The diagnosis of leptomeningeal metastases is based on clinical signs and symptoms, MRI, and CSF analysis. The clinical picture of leptomeningeal metastases classically involves symptoms and signs referable to multiple levels of the neuraxis-the brain, cranial nerves, spine, and nerve roots. Common symptoms include headache, confusion, nausea/vomiting, diplopia, cerebellar dysfunction, back pain, and leg weakness. Identification of malignant cells by CSF cytology is the diagnostic gold standard. However, 3 lumbar punctures are required to obtain a diagnostic sensitivity of 86% to 90% in leptomeningeal metastases, and even then 10% to 14% of patients with metastases will have a negative CSF cytological examination.[4] False-negative CSF cytology is particularly common in in glioma patients with leptomeningeal metastases, with case series uniformly reporting negative cytology in most, if not all, patients.[1,5] Elevated CSF protein has been proposed by some as a surrogate marker for leptomeningeal tumor dissemination in gliomas.[1]
MRI has proven to be an important diagnostic tool for leptomeningeal metastases, with a diagnostic sensitivity of nearly 70%.[6] An MRI with findings characteristic of leptomeningeal metastases in a patient with an established cancer diagnosis and signs and symptoms suggestive of leptomeningeal metastases is often the sole diagnostic tool for many clinicians.[4] A retrospective review of 187 patients diagnosed with leptomeningeal metastases at Memorial Sloan-Kettering Cancer Center reported that CSF analysis was not done in 45% of patients.[7] Subarachnoid-enhancing nodules of the brain, spinal cord, or nerve roots; sulcal or spinal cord surface enhancement; and cranial nerve or nerve root enhancement are characteristic of leptomeningeal tumor dissemination.[8] Communicating hydrocephalus and thickening of nerve roots in the cauda equina may also be seen.[8]

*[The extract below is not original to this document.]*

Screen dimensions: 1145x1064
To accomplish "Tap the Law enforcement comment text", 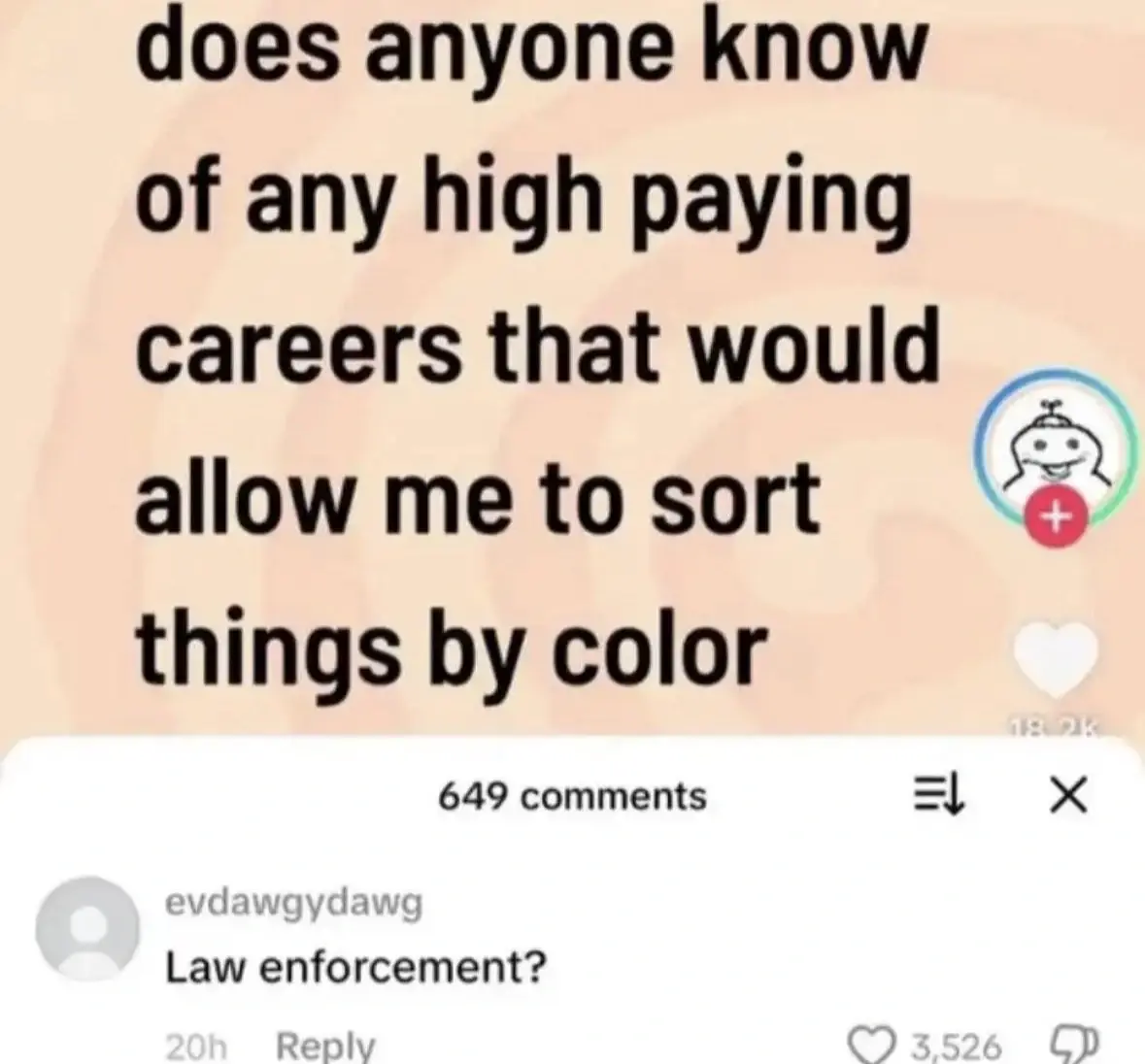I will point(356,969).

The diagnosis of leptomeningeal metastases in gliomas requires heightened suspicion, recognition of clinical symptoms and signs suggestive of leptomeningeal tumor seeding, as well as MRI findings consistent with this rare clinical entity and positive CSF cytology. There is an exceptionally high false-negative CSF cytology rate in glioma patients with leptomeningeal metastases, but additional CSF parameters can further support the diagnosis and serve to exclude other diagnoses.
Leptomeningeal metastasis is a uniformly fatal diagnosis, with an average survival of 4 months from the time of diagnosis, and only rare case reports of survival up to 20 months following diagnosis.[9] Therapeutic interventions are based on single case reports or small case series, and generally are focused on reversal of neurologic deficits and pain control. Potential interventions include corticosteroids, external beam irradiation to symptomatic areas, intravenous or intrathecal chemotherapy, craniospinal irradiation, and anti-angiogenic agents such as bevacizumab.[9,10] Our patient received bevacizumab therapy at standard dosing, with the most significant improvement seen in cognition, headache, vertigo, and right arm strength. Some improvement in paraplegia was also seen, but to date this has not been functionally significant.
Financial Disclosure: The author has no significant financial interest or other relationship with the manufacturers of any products or providers of any service mentioned in this article.